What about anxiety? I feel like you might be describing performance anxiety. One understands the concepts and can complete problems pretty well at home but has trouble when put on the spot. Feeling stressed impairs the ability to focus on small details, and impairs the ability to access what ought to be automatic, can make it feel hard to even add single digit numbers. It's a vicious cycle, the more anxious the worse you do, the worse you do the more anxious you are about the next time. Performance anxiety would also fit with ADD meds making her feel unpleasant, they tend to make anxiety worse rather than better. She may have no idea if she does have performance anxiety, at her age she might think that was how everyone feels during tests or when put on the spot. How has she felt during other performances, school plays or music performances in front of a group, does she enjoy that kind of thing or get butterflies? Although having asked that, performance anxiety can be limited to just one area, it's going to be worst wherever one feels one is doing the worst and can be non-existent in an area one feels proficient in, for example a sport one is good at.

One thing that has been used for performance anxiety is beta blockers, very popular amongst public speakers and concert musicians. Beta blockers such as propranolol temporarily block the action of adrenalin on the heart and (some) on the brain. The same doctor that prescribed the ADD meds might be consulted, or a psychiatrist. I can't find a great discussion of this on line, mostly when one googles beta blockers one gets the use in high blood pressure, but here's one link.
http://articles.latimes.com/1987-06-07/local/me-920_1_test-anxiety

Long term some specifically targeted stress training with a counselor/psychologist such as breathing techniques to avoid hyperventilating, positive self talk, learning how to take mental breaks, etc might be helpful if there was an anxiety component.

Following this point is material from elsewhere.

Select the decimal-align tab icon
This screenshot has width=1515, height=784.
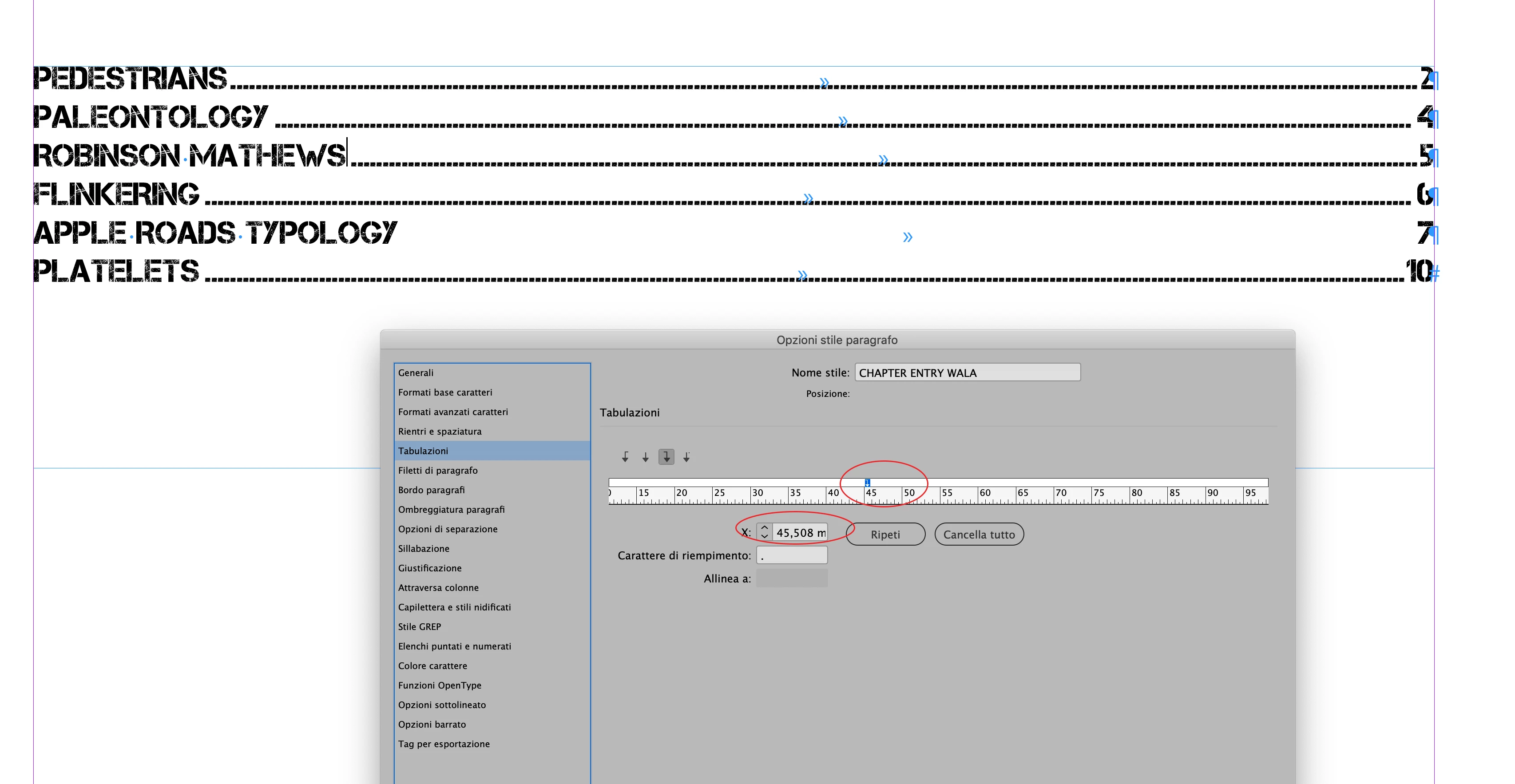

Whatever is causing it, it does sound like more is going on in some way than just the lack of automaticity, more than some oops mistakes noticing the plus or minus sign. Those things alone wouldn't usually lead to Ds and Fs. Personally I have a gap where my analytical ability is higher than my working memory and processing speed and I make stupid mistakes, and can't keep track of too many things at once. But a calculator and some scratch paper and a little good advice on slowing down and keeping track of problems I had skipped over, etc, and I sailed along fine... So there just feels like there has to be more than that alone going on with your DD.

What's wonderful in all this is that she hasn't just given up! In her spot I'd surely be crying under the covers and refusing to go to school at all. She clearly has a lot of internal strength to be still trying at these subjects, despite the awful test results, the family stress, and having an older sister who has a much easier time. Any one of those issues would seem like a good enough excuse to many kids to quit trying.